Spark ignition of a bidisperse, n-decane fuel spray

Abstract

The spark ignition characteristics of a bidisperse aerosol were investigated. The purpose of the investigation was to determine the parameter(s) of the droplet size distribution that best correlates the ignition behavior of a spray. Two monodisperse aeeosols, generated by identical Berglund-Liu monodisperse aerosol generators, were used to create the bidisperse spray. A Phase Doppler Particle Analyzer was used to measure the droplet size distribution, droplet flux, droplet velocity and gas velocity at the spark gap. A capacitive discharge ignition system was used to generate the spark which ignited the mixture. Mixtures of oxygen and nitrogen were used as the oxidizing gas instead of air. The results show that the Sauter mean diameter correlates the ignition of the bidisperse sprays very well. The arithmetic, area, and volume mean diameters do not correlate the ignition behavior at all.
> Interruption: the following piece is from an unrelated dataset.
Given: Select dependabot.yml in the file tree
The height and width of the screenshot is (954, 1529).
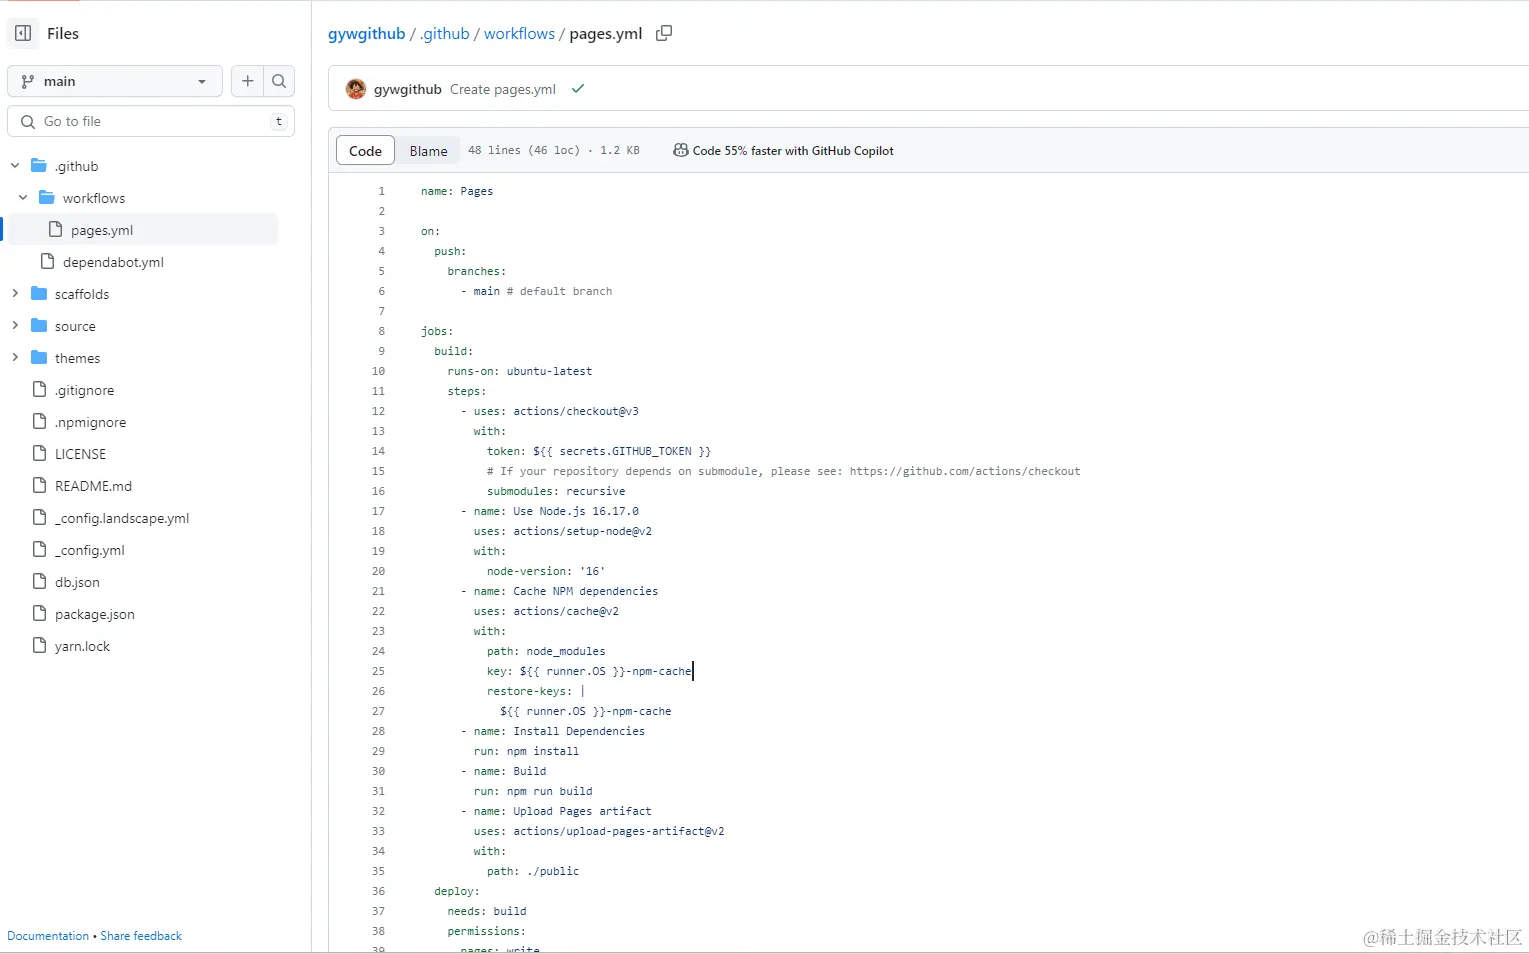Looking at the screenshot, I should coord(113,262).
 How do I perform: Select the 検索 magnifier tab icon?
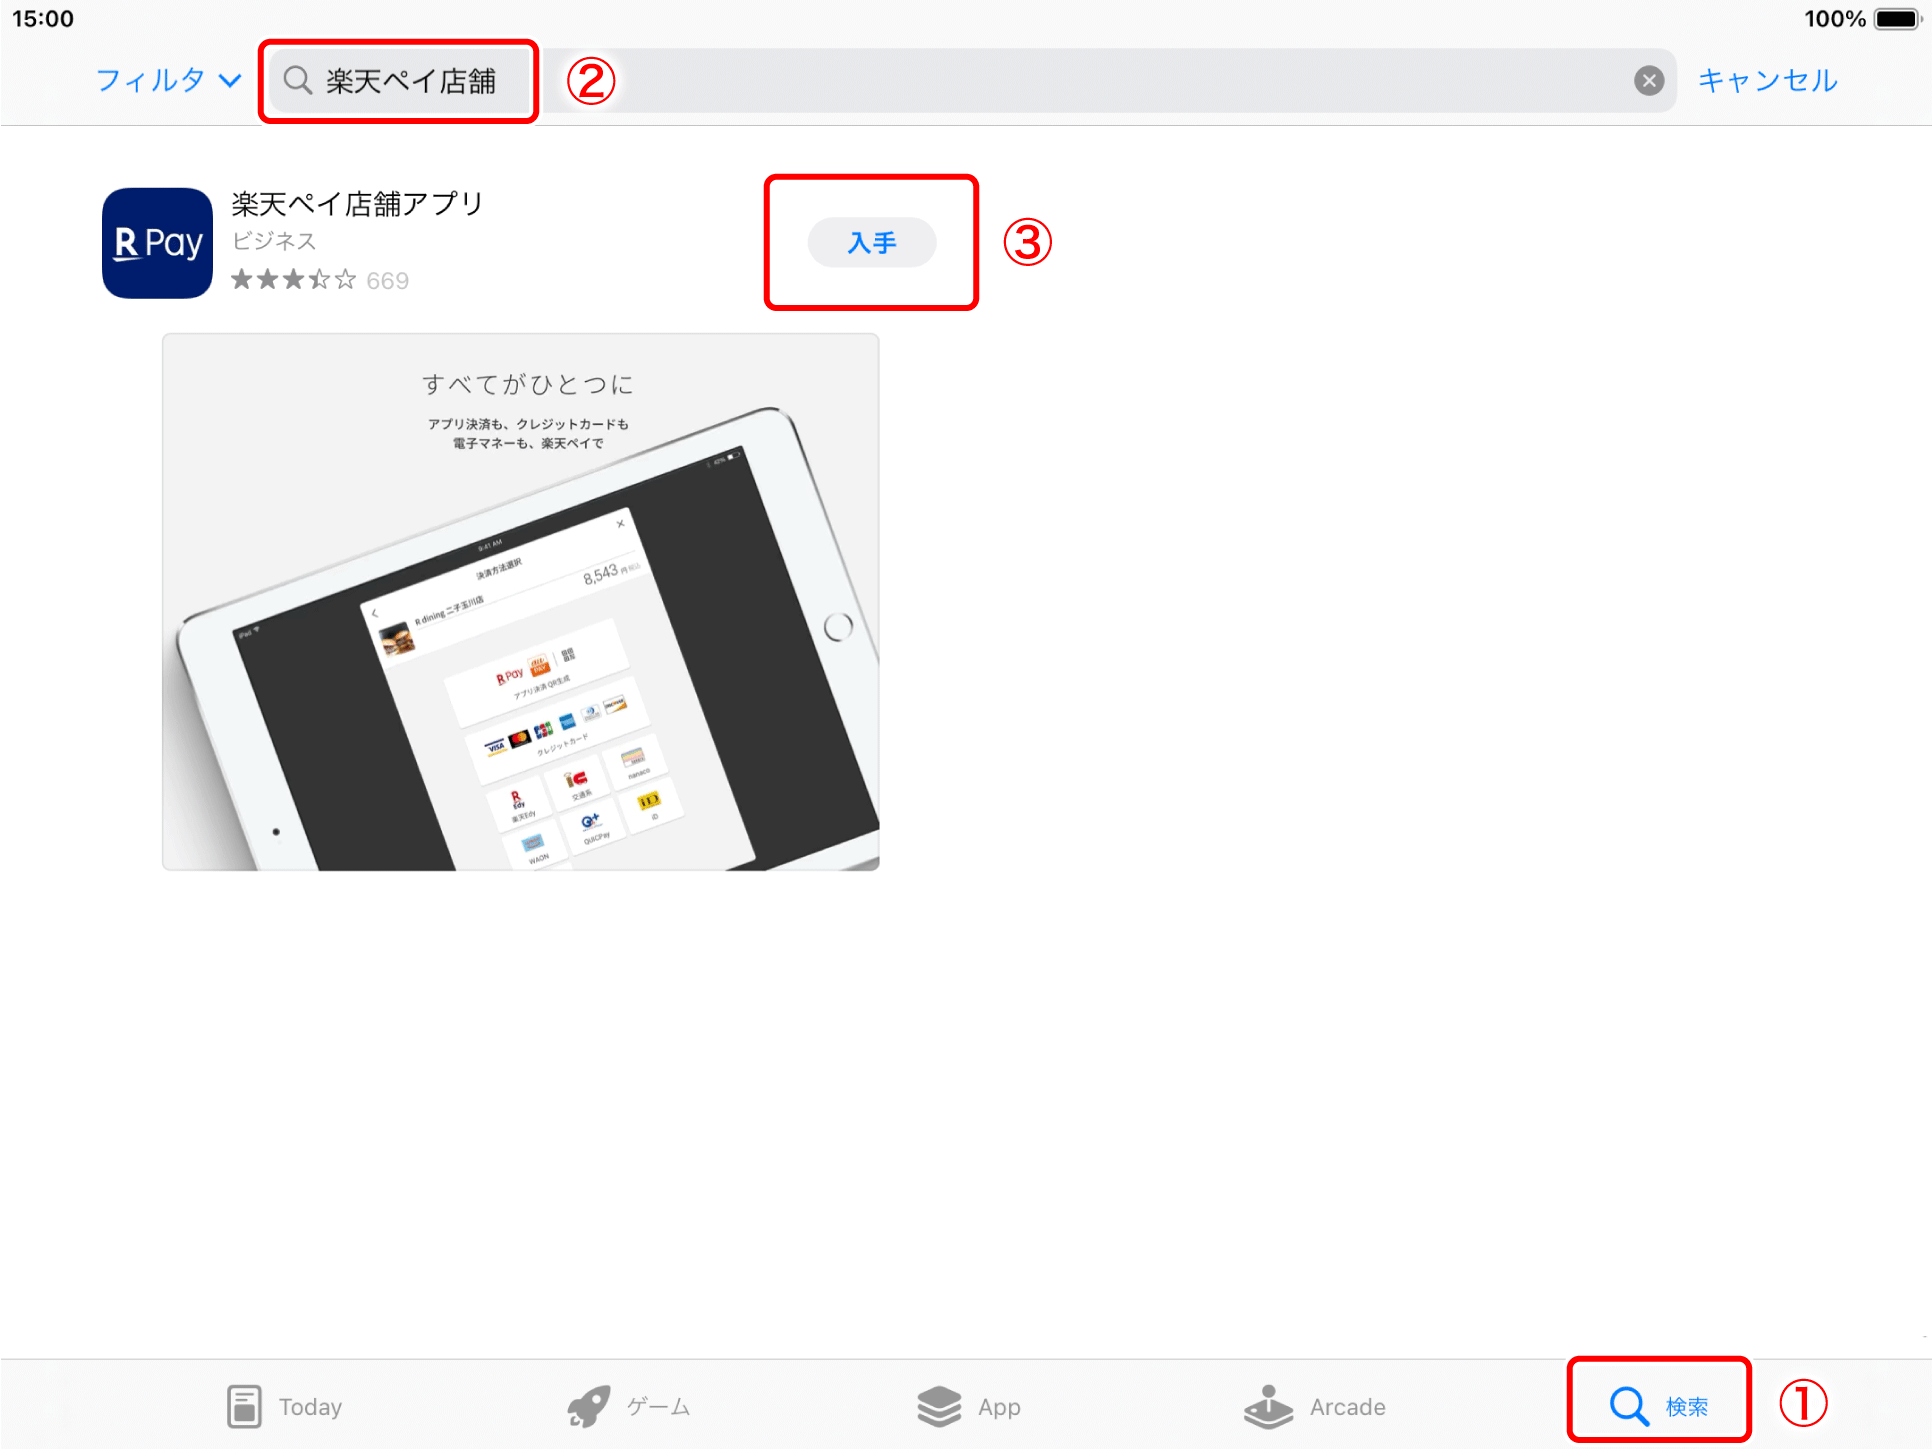click(1629, 1406)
In fact, in some cases, the arithmetic, area, and volume mean diameters exhibit a trend where the ignition energy decreases with, increasing droplet size. Comparison with monodisperse data also demonstrated that the Sauter mean diameter adequately describes the ignition of the bidisperse sprays. A semi-empirical characteristic time model was used to model the spark ignition of the sprays. The model was extended to include the effects of finite rate chemistry. The model correlated the ignition behavior of the bidisperse spray quite well. The best correlation was obtained by using the Sauter mean diameter consistent with the results of the experimental program.